+++ Listed entries +++

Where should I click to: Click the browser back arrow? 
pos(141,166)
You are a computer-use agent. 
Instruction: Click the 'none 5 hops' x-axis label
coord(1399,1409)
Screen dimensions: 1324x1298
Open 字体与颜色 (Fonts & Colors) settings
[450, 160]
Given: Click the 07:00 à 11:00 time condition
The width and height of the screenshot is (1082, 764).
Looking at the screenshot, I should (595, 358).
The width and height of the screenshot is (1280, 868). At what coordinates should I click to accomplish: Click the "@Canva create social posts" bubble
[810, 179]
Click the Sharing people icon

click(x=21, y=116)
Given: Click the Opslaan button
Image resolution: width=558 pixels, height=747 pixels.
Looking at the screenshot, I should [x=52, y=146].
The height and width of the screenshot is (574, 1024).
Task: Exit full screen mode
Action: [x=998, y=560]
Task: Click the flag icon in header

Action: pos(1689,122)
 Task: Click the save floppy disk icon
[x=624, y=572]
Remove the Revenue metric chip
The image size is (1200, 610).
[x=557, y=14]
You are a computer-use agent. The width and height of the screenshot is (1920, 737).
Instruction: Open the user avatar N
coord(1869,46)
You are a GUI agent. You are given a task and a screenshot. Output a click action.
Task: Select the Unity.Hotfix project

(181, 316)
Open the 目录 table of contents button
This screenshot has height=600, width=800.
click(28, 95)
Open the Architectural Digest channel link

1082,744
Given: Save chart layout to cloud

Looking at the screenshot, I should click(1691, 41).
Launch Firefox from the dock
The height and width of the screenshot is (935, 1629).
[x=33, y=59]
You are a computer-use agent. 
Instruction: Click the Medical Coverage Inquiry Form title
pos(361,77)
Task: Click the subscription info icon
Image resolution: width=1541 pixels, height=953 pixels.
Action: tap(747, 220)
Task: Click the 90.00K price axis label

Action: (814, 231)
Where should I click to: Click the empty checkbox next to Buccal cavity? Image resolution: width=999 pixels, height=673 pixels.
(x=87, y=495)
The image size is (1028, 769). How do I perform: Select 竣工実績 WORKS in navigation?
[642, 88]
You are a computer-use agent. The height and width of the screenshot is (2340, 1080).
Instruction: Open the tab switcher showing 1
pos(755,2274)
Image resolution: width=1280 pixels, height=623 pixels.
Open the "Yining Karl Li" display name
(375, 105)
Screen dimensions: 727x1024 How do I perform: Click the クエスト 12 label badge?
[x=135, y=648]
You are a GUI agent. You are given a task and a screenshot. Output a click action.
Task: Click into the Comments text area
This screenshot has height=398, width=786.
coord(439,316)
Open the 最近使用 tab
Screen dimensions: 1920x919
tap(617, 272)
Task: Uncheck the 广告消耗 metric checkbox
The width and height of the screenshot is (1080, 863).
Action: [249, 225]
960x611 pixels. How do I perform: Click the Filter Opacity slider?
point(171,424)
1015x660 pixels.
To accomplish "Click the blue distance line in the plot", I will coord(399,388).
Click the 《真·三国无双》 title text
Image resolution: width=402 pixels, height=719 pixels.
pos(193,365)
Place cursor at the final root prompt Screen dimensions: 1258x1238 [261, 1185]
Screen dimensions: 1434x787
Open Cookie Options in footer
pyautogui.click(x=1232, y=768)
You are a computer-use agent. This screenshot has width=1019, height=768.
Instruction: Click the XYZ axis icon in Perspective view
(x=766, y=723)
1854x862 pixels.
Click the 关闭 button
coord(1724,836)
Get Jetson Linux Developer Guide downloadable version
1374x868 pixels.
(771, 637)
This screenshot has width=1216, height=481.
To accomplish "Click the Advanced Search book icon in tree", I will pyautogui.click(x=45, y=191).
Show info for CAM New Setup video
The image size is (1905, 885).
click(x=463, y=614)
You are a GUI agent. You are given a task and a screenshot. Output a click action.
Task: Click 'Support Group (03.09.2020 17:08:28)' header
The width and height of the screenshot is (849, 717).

+++

▸ **What the task requires**
Please copy all the records above, substituting "Command" for each "Instruction" and leaving everything else unchanged.

▸ **Complete output**
Where should I click to: Click the browser back arrow? 
pos(141,166)
You are a computer-use agent. 
Command: Click the 'none 5 hops' x-axis label
coord(1399,1409)
Screen dimensions: 1324x1298
Open 字体与颜色 (Fonts & Colors) settings
[450, 160]
Given: Click the 07:00 à 11:00 time condition
The width and height of the screenshot is (1082, 764).
Looking at the screenshot, I should (595, 358).
The width and height of the screenshot is (1280, 868). At what coordinates should I click to accomplish: Click the "@Canva create social posts" bubble
[810, 179]
Click the Sharing people icon

click(x=21, y=116)
Given: Click the Opslaan button
Image resolution: width=558 pixels, height=747 pixels.
Looking at the screenshot, I should [x=52, y=146].
The height and width of the screenshot is (574, 1024).
Task: Exit full screen mode
Action: [x=998, y=560]
Task: Click the flag icon in header

Action: pos(1689,122)
 Task: Click the save floppy disk icon
[x=624, y=572]
Remove the Revenue metric chip
The image size is (1200, 610).
[x=557, y=14]
You are a computer-use agent. The width and height of the screenshot is (1920, 737).
Command: Open the user avatar N
coord(1869,46)
You are a GUI agent. You are given a task and a screenshot. Output a click action.
Task: Select the Unity.Hotfix project

(181, 316)
Open the 目录 table of contents button
This screenshot has height=600, width=800.
click(28, 95)
Open the Architectural Digest channel link

1082,744
Given: Save chart layout to cloud

Looking at the screenshot, I should click(1691, 41).
Launch Firefox from the dock
The height and width of the screenshot is (935, 1629).
[x=33, y=59]
You are a computer-use agent. 
Command: Click the Medical Coverage Inquiry Form title
pos(361,77)
Task: Click the subscription info icon
Image resolution: width=1541 pixels, height=953 pixels.
Action: tap(747, 220)
Task: Click the 90.00K price axis label

Action: (814, 231)
Where should I click to: Click the empty checkbox next to Buccal cavity? Image resolution: width=999 pixels, height=673 pixels.
(x=87, y=495)
The image size is (1028, 769). How do I perform: Select 竣工実績 WORKS in navigation?
[642, 88]
You are a computer-use agent. The height and width of the screenshot is (2340, 1080).
Command: Open the tab switcher showing 1
pos(755,2274)
Image resolution: width=1280 pixels, height=623 pixels.
Open the "Yining Karl Li" display name
(375, 105)
Screen dimensions: 727x1024 How do I perform: Click the クエスト 12 label badge?
[x=135, y=648]
You are a GUI agent. You are given a task and a screenshot. Output a click action.
Task: Click into the Comments text area
This screenshot has height=398, width=786.
coord(439,316)
Open the 最近使用 tab
Screen dimensions: 1920x919
tap(617, 272)
Task: Uncheck the 广告消耗 metric checkbox
The width and height of the screenshot is (1080, 863).
Action: [249, 225]
960x611 pixels. How do I perform: Click the Filter Opacity slider?
point(171,424)
1015x660 pixels.
To accomplish "Click the blue distance line in the plot", I will coord(399,388).
Click the 《真·三国无双》 title text
Image resolution: width=402 pixels, height=719 pixels.
pos(193,365)
Place cursor at the final root prompt Screen dimensions: 1258x1238 [261, 1185]
Screen dimensions: 1434x787
Open Cookie Options in footer
pyautogui.click(x=1232, y=768)
You are a computer-use agent. This screenshot has width=1019, height=768.
Command: Click the XYZ axis icon in Perspective view
(x=766, y=723)
1854x862 pixels.
Click the 关闭 button
coord(1724,836)
Get Jetson Linux Developer Guide downloadable version
1374x868 pixels.
(771, 637)
This screenshot has width=1216, height=481.
To accomplish "Click the Advanced Search book icon in tree", I will pyautogui.click(x=45, y=191).
Show info for CAM New Setup video
The image size is (1905, 885).
click(x=463, y=614)
You are a GUI agent. You are given a task and a screenshot. Output a click action.
Task: Click 'Support Group (03.09.2020 17:08:28)' header
The width and height of the screenshot is (849, 717).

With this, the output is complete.